Finally, I've found the bottleneck. I'm using string.Split to parse numbers from every line of data, so I get billions short strings. These strings are put in heap. Since all threads share single heap memory allocation is synchronized. Since processes have separate heaps - no syncronization occures and things work fast. That's the root of issue. So, I rewrote parsing using IndexOf rather than Split and threads started to perform even better than separate processes. Just as I expected it to be.
Since .NET has no default tool to parse real numbers out of the certain position inside string I used this one: https://codereview.stackexchange.com/questions/75791/optimize-custom-double-parse with small modification.
using System;
using System.Diagnostics;
using System.IO;
using System.Linq;
using System.Reflection;
using System.Threading;
using System.Threading.Tasks;
namespace libsvm2tsv
{
class Program
{
static void Main(string[] args)
{
var sw = Stopwatch.StartNew();
switch (args[0])
{
case "-t": LoadAll(args[1], LoadFile); break;
case "-p": LoadAll(args[1], RunChild); break;
case "-f": LoadFile(args[1]); return;
}
Console.WriteLine("ELAPSED: {0} sec.", sw.ElapsedMilliseconds / 1000);
Console.ReadLine();
}
static void LoadAll(string folder, Action<string> algorithm)
{
Parallel.ForEach(
Directory.EnumerateFiles(folder),
new ParallelOptions { MaxDegreeOfParallelism = 12 },
f => algorithm(f));
}
static void RunChild(string file)
{
Process.Start(new ProcessStartInfo
{
FileName = Assembly.GetEntryAssembly().Location,
Arguments = "-f \"" + file + "\"",
UseShellExecute = false,
CreateNoWindow = true
})
.WaitForExit();
}
static void LoadFile(string inFile)
{
using (var ins = File.OpenText(inFile))
while (ins.Peek() >= 0)
ParseLine(ins.ReadLine());
}
static long[] ParseLine(string line)
{
// first, count number of items
var items = 1;
for (var i = 0; i < line.Length; i++)
if (line[i] == ' ') items++;
//allocate memory and parse items
var all = new long[items];
var n = 0;
var index = 0;
while (index < line.Length)
{
var next = line.IndexOf(' ', index);
if (next < 0) next = line.Length;
if (next > index)
{
var v = (long)(parseDouble(line, line.IndexOf(':', index) + 1, next - 1) * 1000);
if (v < 0) v = -1;
all[n++] = v;
}
index = next + 1;
}
return all;
}
private readonly static double[] pow10Cache;
static Program()
{
pow10Cache = new double[309];
double p = 1.0;
for (int i = 0; i < 309; i++)
{
pow10Cache[i] = p;
p /= 10;
}
}
static double parseDouble(string input, int from, int to)
{
long inputLength = to - from + 1;
long digitValue = long.MaxValue;
long output1 = 0;
long output2 = 0;
long sign = 1;
double multiBy = 0.0;
int k;
//integer part
for (k = 0; k < inputLength; ++k)
{
digitValue = input[k + from] - 48; // '0'
if (digitValue >= 0 && digitValue <= 9)
{
output1 = digitValue + (output1 * 10);
}
else if (k == 0 && digitValue == -3 /* '-' */)
{
sign = -1;
}
else if (digitValue == -2 /* '.' */ || digitValue == -4 /* ',' */)
{
break;
}
else
{
return double.NaN;
}
}
//decimal part
if (digitValue == -2 /* '.' */ || digitValue == -4 /* ',' */)
{
multiBy = pow10Cache[inputLength - (++k)];
for (; k < inputLength; ++k)
{
digitValue = input[k + from] - 48; // '0'
if (digitValue >= 0 && digitValue <= 9)
{
output2 = digitValue + (output2 * 10);
}
else
{
return Double.NaN;
}
}
multiBy *= output2;
}
return sign * (output1 + multiBy);
}
}
}

I have ~100 text files 200MB each and I need to parse them.
The fastest way to read or write data from/to a spinning disk is sequentially in order to minimize the time the disk heads need to seek to find data or write it to the specified location.

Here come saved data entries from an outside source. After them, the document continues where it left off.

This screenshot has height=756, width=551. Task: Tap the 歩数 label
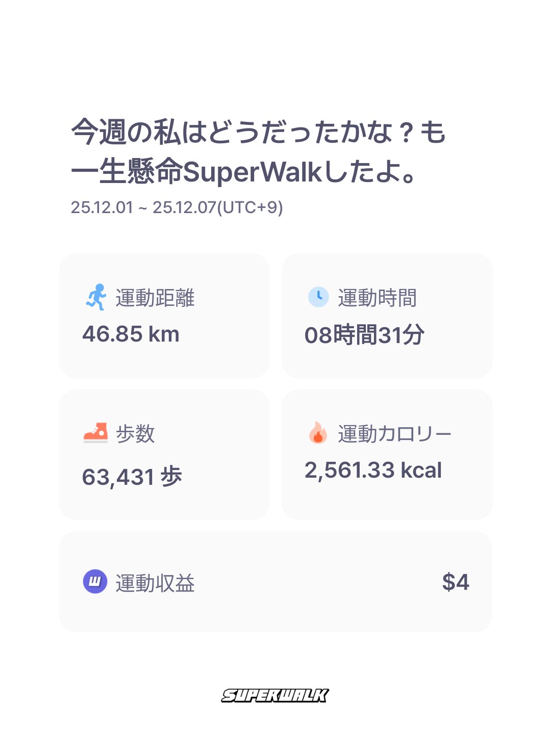(135, 434)
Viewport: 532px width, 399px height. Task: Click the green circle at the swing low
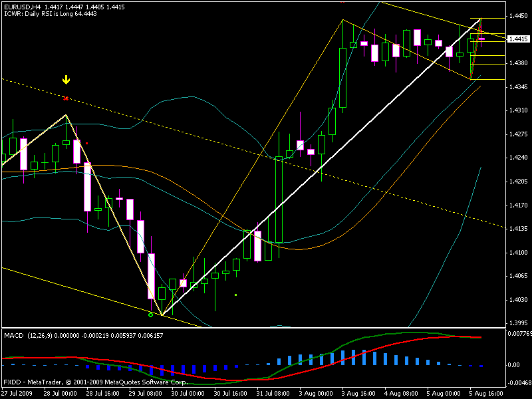click(x=151, y=315)
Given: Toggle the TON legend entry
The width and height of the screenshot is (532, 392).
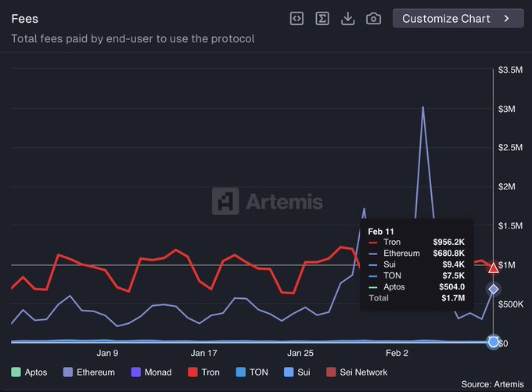Looking at the screenshot, I should pos(250,372).
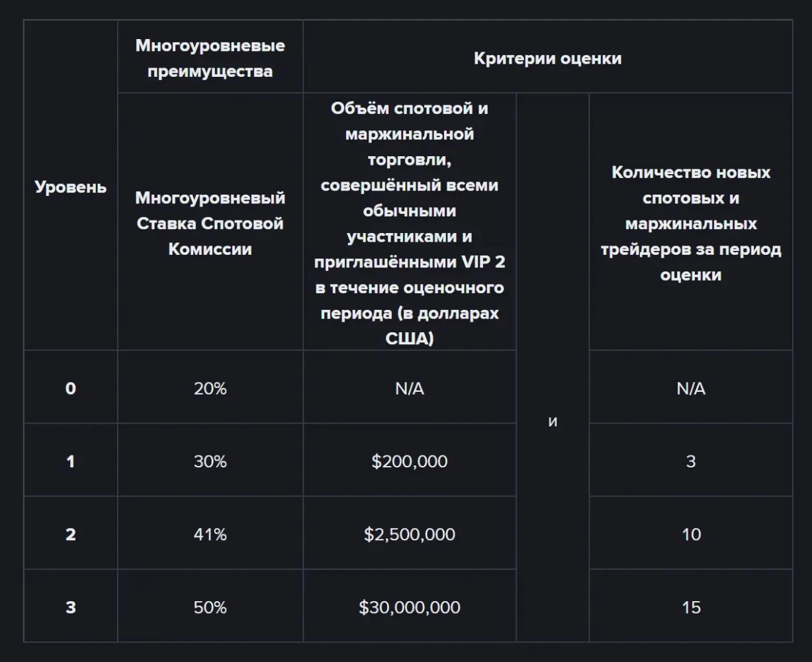Select the 30% commission rate cell
Screen dimensions: 812x662
[210, 461]
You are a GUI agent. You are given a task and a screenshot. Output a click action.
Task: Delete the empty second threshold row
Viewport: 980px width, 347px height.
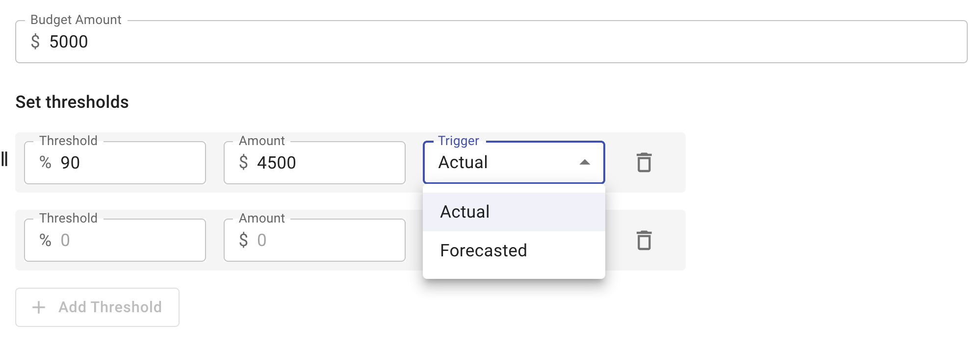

So doing parallel IO to a single disk is going to slow IO rates down - and depending on the actual IO pattern it can slow rates down dramatically. A disk that can handle 100 MB/sec sequentially might only be able to move 20 or 30 kilobytes per second doing parallel reads/writes of small blocks of data.
Were I optimizing such a process, I wouldn't worry about CPU utilization first, I'd optimize IO throughput first. You are IO bound unless you're doing some really CPU-intensive parsing. Once your IO throughput is optimized, if you're getting 100% CPU utilization then you're CPU bound. If your design scales nicely, then you can add CPUs and probably run faster.
To speed up your IO, you first need to minimize disk seeks, especially if you're using consumer-grade, cheap SATA drives. There are multiple ways to do this.
First, the easiest - eliminate the disk heads. Put your data on SSDs. Problem solved without having to write complex, bug-prone optimized code. How much time will it take for you to make this run faster using software? You have to design something, test it, tune it, debug it, and importantly, keep it running and running well. None of that is free. One important cost is the opportunity cost of spending time making things go faster - when you're doing that, you're not solving any other problems. Faster hardware has none of those costs. In this case, buy the SSDs, plug them in, and you're faster.
But if you really want to spend several weeks or longer optimizing your processing software, here's how I'd go about it:
Spread the data over multiple disks. You can't do parallel IO to physical disks quickly as the disk head seeks will kill performance. So do as much of the reading and writing to different disks as possible.
For each disk, have a single reader or writer thread or process that feeds data to a worker pool or writes data provided by that worker pool.
A tunable number of worker threads/processes to do the actual parsing.
That way, you can read the files and write output data all sequentally and without contention on each disk from other IO processes.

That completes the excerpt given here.